Our American cousins were suitably impressed with the midweek standing-room-only ambience. It was then that I saw a copy of the Campaign for Real Ale's (Camra) What's Brewing, trotting out the perennial accusation that licensees short-change the public by serving a head on the beer within the pint measurement, as per the British Beer & Pub Association (BBPA) code of practice.

Has anyone at Camra any awareness of how angry cask-ale retailers in all parts of the licensed trade feel when they are accused of deceiving their regular clientele?

I surveyed the sea of contented faces in the pub. I sipped my superb £1.95 pint of bitter, accompanied by a slight sense of outrage that it could be implied that Ron and Nadine were part of a conspiracy to con customers.

A kidnap fantasy (not that one) emerged, of abducting Camra's national committee and whisking them off on a European tour; sampling the two-fingered head of an Amstel in a Dutch "brown" bar, nipping down the Rhine to Düsseldorf and visiting Zum Uerige for the best (according to locals) "altbier" in the city, served as two-thirds liquid, one-third froth.

We could undertake, in my humble opinion, "probably the most enjoyable sampling in the world" comparing a UK 568ml pint of Carlsberg (including 37p duty) for about £2.75p with one at Copenhagen's Tivoli Gardens - after paying your £8.00 admission fee, you can enjoy a 500ml pint in a plastic glass for just under a fiver (including 13.4p duty at 2006 prices).

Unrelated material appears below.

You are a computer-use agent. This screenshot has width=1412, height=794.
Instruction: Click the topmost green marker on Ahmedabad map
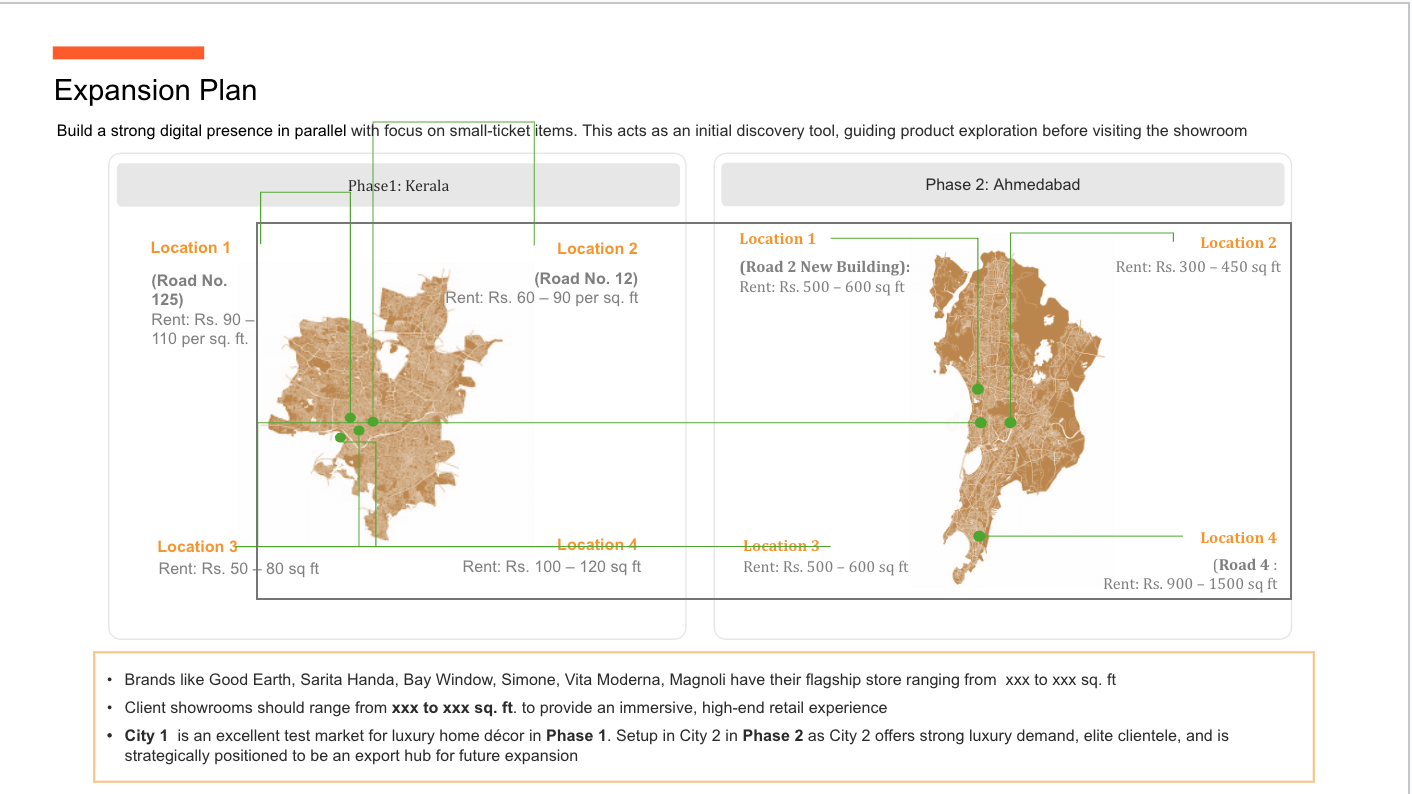click(978, 389)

Incidentally, I am no expert on logistics or Danish overheads - but how can Carlsberg transfer the product by truck and sea and pay nearly three times more duty, only to find that their finest beer is being sold in the UK for half the price than it is in a pub only 800 metres away from the brewery where it is produced? Answers on a postcard, please...

Mary Poppins fantasies

I digress, but the point is a simple one: to accuse the UK's licensees of a rip-off is a bit like claiming that Mary Poppins moonlights in a Manchester massage parlour.

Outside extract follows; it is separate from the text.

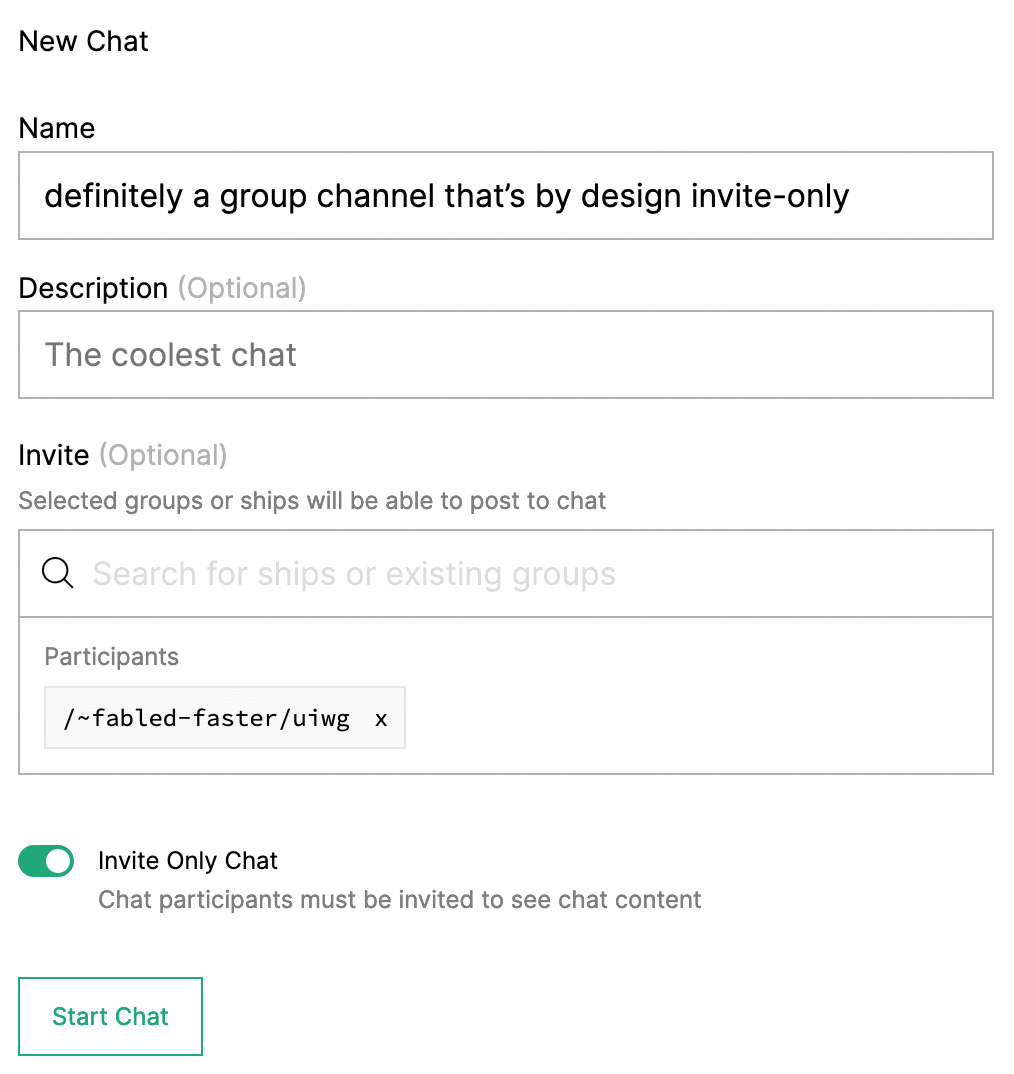The width and height of the screenshot is (1014, 1074).
Task: Click the Invite Only Chat label
Action: tap(187, 860)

Camra appears to still be in denial over Wetherspoon's disaster in actually trying to implement its policy. Does anyone really believe that the UK Government, in the current climate, is going to pass a law to force today's youthful generation to drink more Stella in a pint than they do at present?

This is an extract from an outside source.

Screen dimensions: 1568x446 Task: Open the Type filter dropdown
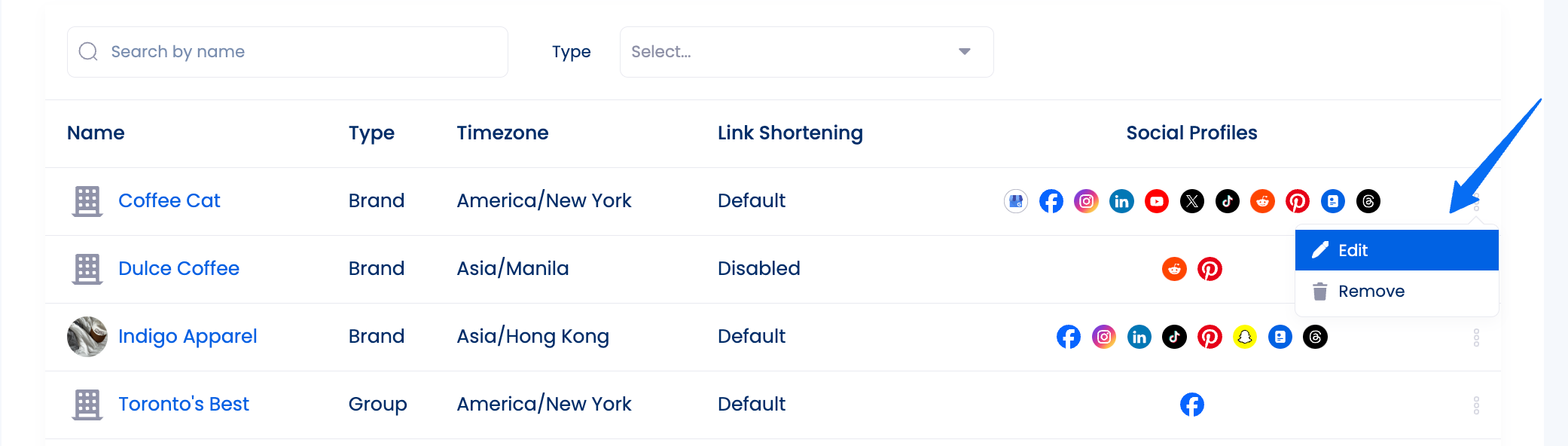(x=807, y=52)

I do, though, have some sympathy for the fact that the 5% head on beer is now often the minimum, not as, per-code, a maximum. Indeed, sadly in some pub chains, a 7% to 10% head is frequently the norm.

My advice to Camra is to join with the industry in ensuring that the code is genuinely implemented, and enabling all those who care about cask ale to work together to promote it to its maximum opportunity.

On the subject of the current Government, it is amazing to see how many of them admitted to smoking cannabis, especially when students in the '70s and '80s.

As a fellow '70s student, I know it was something you had to do - otherwise the Incredible String Band just didn't sound that incredible.

What price social responsibility?

I think the industry is missing an opportunity. When politicians get up on their pedestals about alcohol and children in pubs, why don't we ask Cabinet members the age at which they first tried to get served? I also take exception to the use of the term "serving children".

Seventeen-year-olds in work or in the army do not consider themselves children. My concern is that is if we allow the assumption that 17-year-olds are children to go unchallenged, it will lend more credence to the notion of raising the legal age to 21.

Where the industry does shoot itself in both feet is in the price of soft drinks. Along with the Sinclair C5, Barbie doll, frisbee, Betamax video, and Austin Allegro, the invention of post-mix cola was, in my view, not the 20th century's finest hour.

It produces (unless you are tied to silly prices) a fantastic, high-grossing profit margin. It should do, because in the vast majority of cases pubs charge more for a pint of instant mash (post-mix) cola than for a pint of ale or lager. Like the effect on the syrup base, such practices only dilute the argument that this is a socially-responsible sector.